Compte tenu des circonstances de l’espèce, il n’y a pas lieu à condamnation de Monsieur [N] [O] et Madame [Q] [U] épouse [N] au titre de l’article 700 du code de procédure civile.
— Sur les dépens
L’article 696 du code de procédure civile dispose que la partie perdante est condamnée aux dépens, à moins que le juge, par décision motivée, n’en mette la totalité ou une fraction à la charge d’une autre partie.
Monsieur [N] [O] et Madame [Q] [U] épouse [N], partie perdante, supportera la charge des entiers dépens.
— Sur l’exécution provisoire
Conformément à l’article 514 du code de procédure civile, il convient de rappeler que l’exécution provisoire est de droit.
PAR CES MOTIFS
Le juge des contentieux de la protection, statuant publiquement, par mise à disposition au greffe, par jugement réputé contradictoire et en premier ressort,
DÉCLARE l’action recevable ;
CONSTATE l’effacement de la dette locative ;
CONSTATE que les conditions d’acquisition de la clause résolutoire figurant au contrat de bail conclu le 12 septembre 2002 à effet au 13 septembre 2002, entre l’OPH de Loir-et-Cher TERRES DE LOIRE HABITAT et Monsieur [N] [O] et Madame [Q] [U] épouse [N], portant sur un logement à usage d’habitation [Adresse 3], sont réunies à la date du 16 janvier 2025 ;
SUSPEND les effets de la clause résolutoire pendant un délai de deux à compter du 18 septembre 2025 soit jusqu’au 18 septembre 2027 inclus.
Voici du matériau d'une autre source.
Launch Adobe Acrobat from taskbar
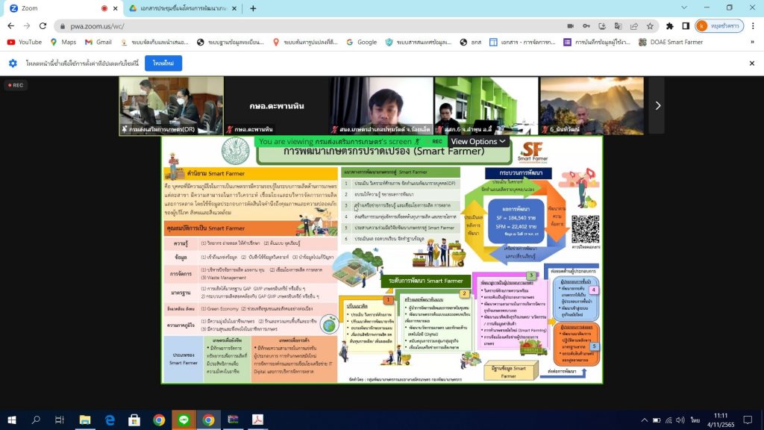 257,420
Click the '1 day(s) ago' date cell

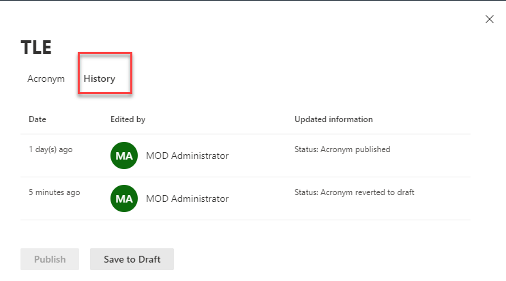pyautogui.click(x=50, y=149)
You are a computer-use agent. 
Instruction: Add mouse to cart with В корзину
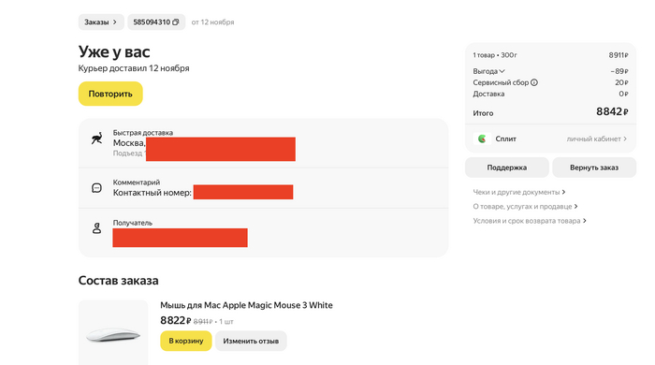186,341
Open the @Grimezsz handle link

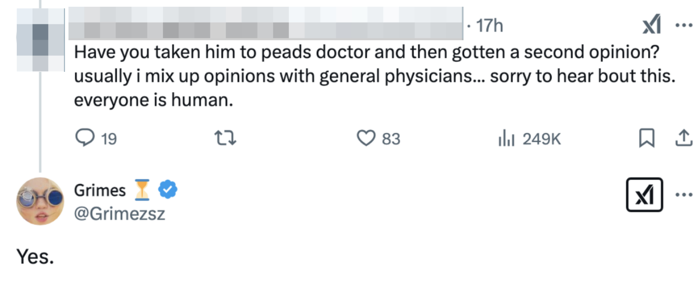pos(119,214)
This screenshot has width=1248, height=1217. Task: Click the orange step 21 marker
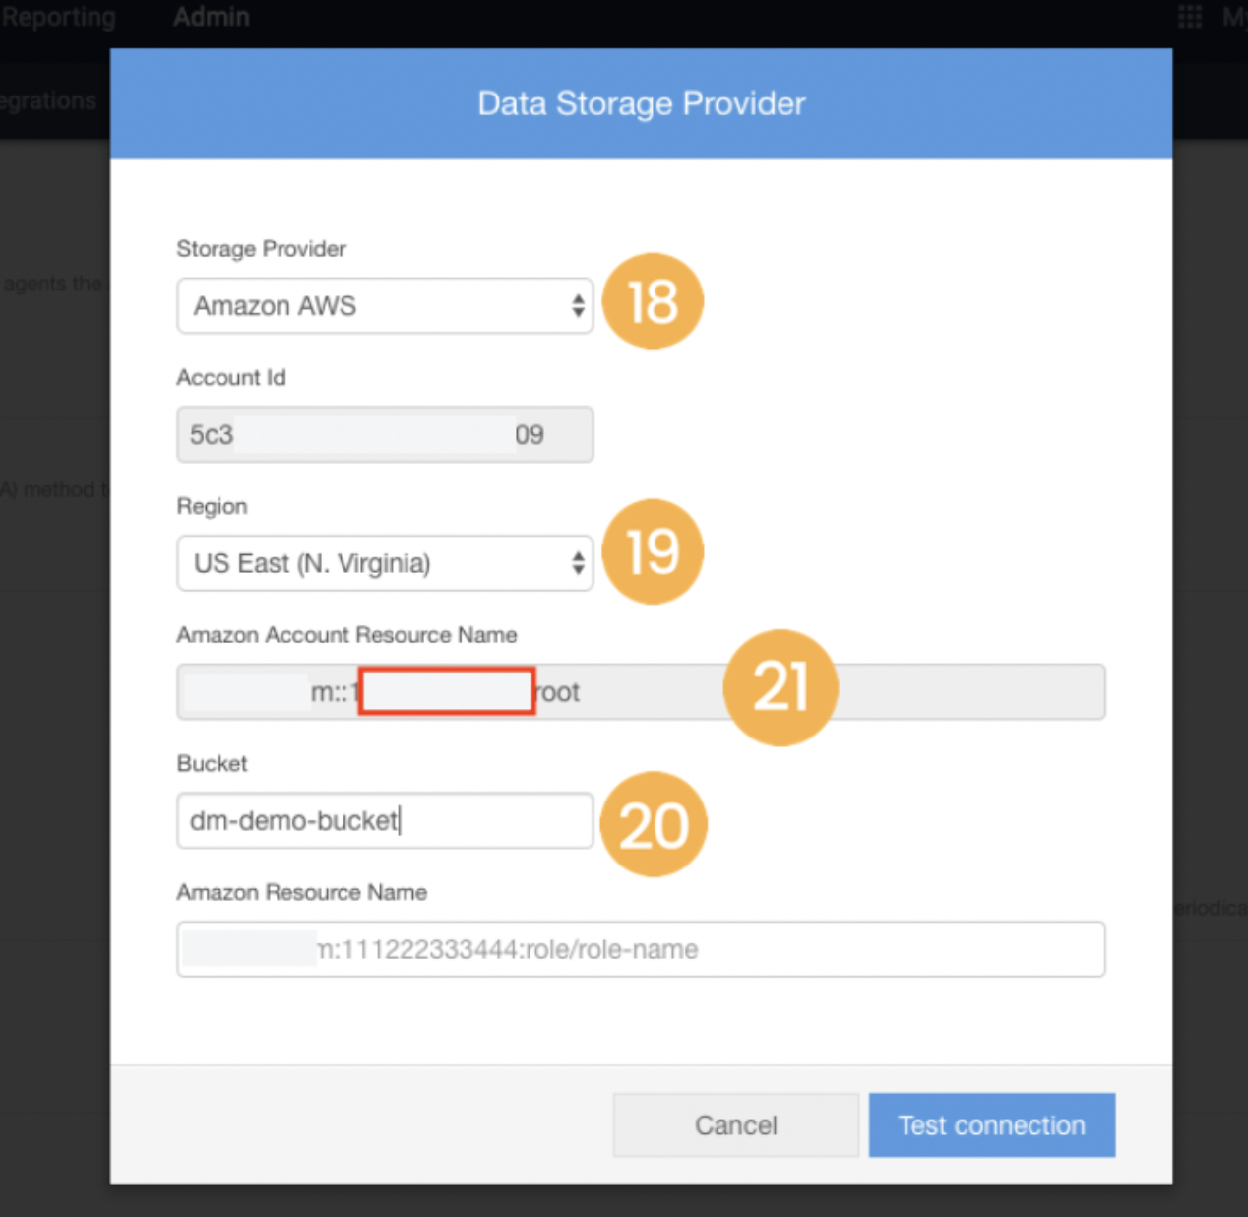tap(780, 687)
DIT que la clause résolutoire sera réputée ne pas avoir joué si dans le délai précité les locataires s’acquittent du paiement des loyers et charges conformément au contrat de location pendant ce délai de deux ans.
DANS LE CAS CONTRAIRE :
— DIT que toute mensualité due au titre du loyer et des charges courants restée impayée sept jours après l’envoi d’une mise en demeure par lettre recommandée avec avis de réception justifiera que la clause résolutoire retrouve son plein effet ;
— DIT que Monsieur [N] [O] et Madame [Q] [U] épouse [N] devront par conséquent quitter lesdits lieux loués et les rendre libres de toute occupation en satisfaisant aux obligations des locataires sortants, notamment par la remise des clés ;
— ORDONNE l’expulsion, à défaut de départ volontaire, de Monsieur [N] [O] et Madame [Q] [U] épouse [N] ainsi que celle de tous occupants de leur chef et ce au besoin, avec le concours de la force publique et d’un serrurier à l’expiration d’un délai de deux mois suivant la signification d’un commandement de libérer les lieux ;
— DIT que le sort des meubles sera réglé conformément aux articles L.433-1 et suivants et R.433-1 et suivants du code des procédures civiles d’exécution ;
— CONDAMNE solidairement Monsieur [N] [O] et Madame [Q] [U] épouse [N] à payer une indemnité mensuelle d’occupation, révisable annuellement selon la décision du conseil d’administration en conformité avec les règles du CCH dans la limite du plafond du loyer maximum autorisé par les conventions APL qui évolue selon l’indice IRL du 2ème trimestre de l’année, égale au montant du loyer brut mensuel, augmentée des charges et ce jusqu’à la reprise effective des lieux ;
DIT n’y avoir lieu à condamnation au titre de l’article 700 du code de procédure civile ;
CONDAMNE solidairement Monsieur [N] [O] et Madame [Q] [U] épouse [N] aux entiers dépens de la présente instance qui comprendront notamment le coût du commandement de payer et de l’assignation ;
REJETTE toute autre demande ;
RAPPELLE que l’exécution provisoire est de droit ;
Ainsi jugé et prononcé par mise à disposition du jugement au greffe du tribunal judiciaire, le 18 février 2026, la minute étant signée par H. LEROY, Magistrat à titre temporaire et par N. BEDJEDIET, greffière.